New research suggests that switching to the “Very Low Carbohydrate Diet,” and not just your average low-carb diet, could be beneficial for Type 1 diabetes patients, as it could give them more control over their blood sugar levels.
In a study published this week in the journal Pediatrics, researchers conducted a survey involving 316 individuals, including 130 children, with Type 1 diabetes, all of whom were diagnosed with the condition at an average age of 14 to 16 years old, and had been on the Very Low Carbohydrate Diet (VLCD) for the past two to four years. Everyone who took part in the survey had been limiting their carbohydrate consumption to an average of just 15 to 366 grams of carbs per day, as noted by NDTV.

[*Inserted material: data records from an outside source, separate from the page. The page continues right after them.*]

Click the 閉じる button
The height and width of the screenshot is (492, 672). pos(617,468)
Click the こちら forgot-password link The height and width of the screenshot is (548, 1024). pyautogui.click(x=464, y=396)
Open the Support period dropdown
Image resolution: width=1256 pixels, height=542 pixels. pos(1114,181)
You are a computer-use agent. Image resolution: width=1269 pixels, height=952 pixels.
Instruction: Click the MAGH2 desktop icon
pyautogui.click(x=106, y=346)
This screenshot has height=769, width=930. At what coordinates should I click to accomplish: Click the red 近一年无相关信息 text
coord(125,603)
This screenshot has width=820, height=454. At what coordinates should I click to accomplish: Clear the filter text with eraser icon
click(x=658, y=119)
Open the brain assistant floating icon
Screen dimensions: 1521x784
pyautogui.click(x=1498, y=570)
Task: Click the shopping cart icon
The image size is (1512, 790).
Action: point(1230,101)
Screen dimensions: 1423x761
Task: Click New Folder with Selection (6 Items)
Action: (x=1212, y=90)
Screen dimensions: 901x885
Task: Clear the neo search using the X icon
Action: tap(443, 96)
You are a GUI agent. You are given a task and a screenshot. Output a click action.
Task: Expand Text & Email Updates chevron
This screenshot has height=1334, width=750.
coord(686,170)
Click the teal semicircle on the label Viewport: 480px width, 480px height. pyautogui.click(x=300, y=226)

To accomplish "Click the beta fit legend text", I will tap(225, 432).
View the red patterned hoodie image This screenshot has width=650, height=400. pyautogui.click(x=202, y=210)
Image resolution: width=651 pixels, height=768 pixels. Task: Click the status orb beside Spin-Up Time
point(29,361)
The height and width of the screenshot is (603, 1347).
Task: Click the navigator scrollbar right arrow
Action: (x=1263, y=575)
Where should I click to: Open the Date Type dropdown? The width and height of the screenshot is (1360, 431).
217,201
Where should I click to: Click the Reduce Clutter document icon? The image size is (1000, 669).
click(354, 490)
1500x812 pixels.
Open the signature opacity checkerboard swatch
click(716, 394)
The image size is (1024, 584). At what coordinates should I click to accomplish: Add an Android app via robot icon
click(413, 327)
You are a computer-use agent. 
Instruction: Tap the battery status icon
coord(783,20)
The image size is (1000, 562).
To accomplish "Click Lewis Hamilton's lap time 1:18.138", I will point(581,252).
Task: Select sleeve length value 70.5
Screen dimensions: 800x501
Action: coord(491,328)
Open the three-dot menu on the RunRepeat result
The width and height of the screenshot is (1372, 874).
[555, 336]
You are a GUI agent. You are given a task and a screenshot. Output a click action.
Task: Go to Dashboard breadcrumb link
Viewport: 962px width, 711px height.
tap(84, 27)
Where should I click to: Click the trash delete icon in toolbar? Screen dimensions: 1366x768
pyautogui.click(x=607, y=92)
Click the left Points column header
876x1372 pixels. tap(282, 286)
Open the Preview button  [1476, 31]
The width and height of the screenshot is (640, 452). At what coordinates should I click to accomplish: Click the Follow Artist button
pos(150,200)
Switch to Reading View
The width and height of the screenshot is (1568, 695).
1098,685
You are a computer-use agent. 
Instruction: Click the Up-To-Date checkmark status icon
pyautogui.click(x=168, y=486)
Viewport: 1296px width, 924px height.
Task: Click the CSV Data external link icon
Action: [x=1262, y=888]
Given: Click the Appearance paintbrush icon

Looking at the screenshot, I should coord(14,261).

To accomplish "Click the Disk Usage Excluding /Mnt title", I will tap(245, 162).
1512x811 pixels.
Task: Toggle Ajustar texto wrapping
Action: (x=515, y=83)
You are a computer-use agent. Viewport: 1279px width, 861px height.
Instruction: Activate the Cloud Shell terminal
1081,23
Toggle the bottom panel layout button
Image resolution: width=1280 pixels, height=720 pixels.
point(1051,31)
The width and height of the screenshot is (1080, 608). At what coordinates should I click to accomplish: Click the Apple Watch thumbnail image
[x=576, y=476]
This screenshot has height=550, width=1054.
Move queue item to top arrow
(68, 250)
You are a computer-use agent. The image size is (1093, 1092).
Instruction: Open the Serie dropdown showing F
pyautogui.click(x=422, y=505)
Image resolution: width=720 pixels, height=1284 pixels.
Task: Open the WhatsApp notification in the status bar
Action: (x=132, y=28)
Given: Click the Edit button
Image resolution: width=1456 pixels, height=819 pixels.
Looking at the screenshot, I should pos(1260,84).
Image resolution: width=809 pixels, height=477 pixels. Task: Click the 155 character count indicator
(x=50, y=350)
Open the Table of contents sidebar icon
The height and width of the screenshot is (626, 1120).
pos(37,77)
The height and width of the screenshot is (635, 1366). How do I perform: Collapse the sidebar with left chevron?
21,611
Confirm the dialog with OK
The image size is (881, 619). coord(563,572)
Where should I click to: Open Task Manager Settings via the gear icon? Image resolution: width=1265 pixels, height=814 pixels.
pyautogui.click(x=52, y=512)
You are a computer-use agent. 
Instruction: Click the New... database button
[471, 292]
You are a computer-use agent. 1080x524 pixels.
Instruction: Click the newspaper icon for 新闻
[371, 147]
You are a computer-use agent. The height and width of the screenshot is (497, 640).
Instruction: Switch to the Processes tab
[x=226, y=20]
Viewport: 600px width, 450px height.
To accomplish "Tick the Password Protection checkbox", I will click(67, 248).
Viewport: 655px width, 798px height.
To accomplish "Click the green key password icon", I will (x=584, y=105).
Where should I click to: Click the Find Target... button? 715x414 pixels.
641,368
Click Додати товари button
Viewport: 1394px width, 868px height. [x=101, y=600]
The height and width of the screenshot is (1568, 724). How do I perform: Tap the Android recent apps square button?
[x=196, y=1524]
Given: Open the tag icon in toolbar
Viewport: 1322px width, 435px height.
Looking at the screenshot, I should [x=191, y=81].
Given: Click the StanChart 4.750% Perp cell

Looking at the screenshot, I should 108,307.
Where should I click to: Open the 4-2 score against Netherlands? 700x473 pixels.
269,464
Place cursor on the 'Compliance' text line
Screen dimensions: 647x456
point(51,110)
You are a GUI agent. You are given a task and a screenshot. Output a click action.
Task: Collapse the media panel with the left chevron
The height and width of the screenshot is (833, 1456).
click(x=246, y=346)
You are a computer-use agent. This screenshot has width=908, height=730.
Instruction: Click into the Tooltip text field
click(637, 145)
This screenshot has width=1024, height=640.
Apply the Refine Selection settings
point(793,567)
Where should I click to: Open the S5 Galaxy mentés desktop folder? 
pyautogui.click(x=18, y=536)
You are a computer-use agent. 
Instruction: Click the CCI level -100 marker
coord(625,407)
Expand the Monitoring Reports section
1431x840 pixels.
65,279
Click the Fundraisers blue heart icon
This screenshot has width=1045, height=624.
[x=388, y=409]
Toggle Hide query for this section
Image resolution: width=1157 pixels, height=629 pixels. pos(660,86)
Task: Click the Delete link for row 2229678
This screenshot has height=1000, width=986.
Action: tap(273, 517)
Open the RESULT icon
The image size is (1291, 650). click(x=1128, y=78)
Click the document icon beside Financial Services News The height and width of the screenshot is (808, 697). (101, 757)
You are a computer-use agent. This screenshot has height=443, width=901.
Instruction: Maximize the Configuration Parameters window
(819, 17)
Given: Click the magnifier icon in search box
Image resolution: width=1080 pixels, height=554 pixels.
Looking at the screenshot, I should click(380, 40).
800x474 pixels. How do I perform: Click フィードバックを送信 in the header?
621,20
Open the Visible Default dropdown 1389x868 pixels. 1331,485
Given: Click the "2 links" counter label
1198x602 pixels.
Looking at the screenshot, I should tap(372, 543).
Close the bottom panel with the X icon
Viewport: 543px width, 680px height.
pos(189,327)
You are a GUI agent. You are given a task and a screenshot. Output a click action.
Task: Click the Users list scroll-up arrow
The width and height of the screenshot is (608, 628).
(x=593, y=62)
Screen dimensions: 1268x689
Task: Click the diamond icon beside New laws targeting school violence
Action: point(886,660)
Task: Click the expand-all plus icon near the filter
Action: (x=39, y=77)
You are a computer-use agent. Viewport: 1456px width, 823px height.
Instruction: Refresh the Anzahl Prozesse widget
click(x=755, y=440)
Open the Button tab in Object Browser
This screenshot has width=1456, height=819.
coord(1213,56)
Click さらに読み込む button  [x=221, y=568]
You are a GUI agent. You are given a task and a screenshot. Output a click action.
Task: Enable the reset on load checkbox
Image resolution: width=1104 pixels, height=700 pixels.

Based on the researchers’ findings, most of the study’s participants who followed the VLCD and also took smaller doses of insulin, as compared to what is usually recommended for those on normal diets, had “exceptional” blood sugar control, with only a few cases of minor complications. On average, the participants’ hemoglobin A1C levels, which are used to determine blood sugar levels on a long-term basis, were at 5.67 percent, which is just under the normal level of 5.7 percent, and well below the usual average for diabetics of 6.5 percent. Furthermore, children who followed the Very Low Carbohydrate Diet “for years” did not suffer from impaired growth, according to a report from the New York Times.
“Their blood sugar control seemed almost too good to be true,” read a statement from study lead author Belinda Lennerz, a pediatric endocrinology instructor at Harvard Medical School.
“It’s nothing we typically see in the clinic for Type 1 diabetes.”
How a low-carb diet might aid people with Type 1 diabetes https://t.co/Nm3wEv1FRZ— The New York Times (@nytimes) May 12, 2018
According to NDTV, there are several foods that could stand out as good choices for anyone planning to switch to a low-carb diet to control their Type 1 diabetes. These include lean meats such as chicken and salmon, mushrooms, and vegetables such as broccoli and tomatoes.
Although the study did make a good case for the Very Low Carbohydrate Diet as a blood sugar management tool for Type 1 diabetes patients, the New York Times wrote that the research did have its share of limitations. Instead of being a controlled and randomized clinical trial, the study was more of an observational one, with the participants recruited from TypeOneGrit, a Facebook group that focuses on low-carb diets for diabetics. Despite those limitations, David Harlan, co-director of the Diabetes Center of Excellence at the UMass Memorial Medical Center, told the New York Times that the study, which he did not take part in, had its merits, as it showed that the VLCD is “much safer” and more effective than what most experts might have thought.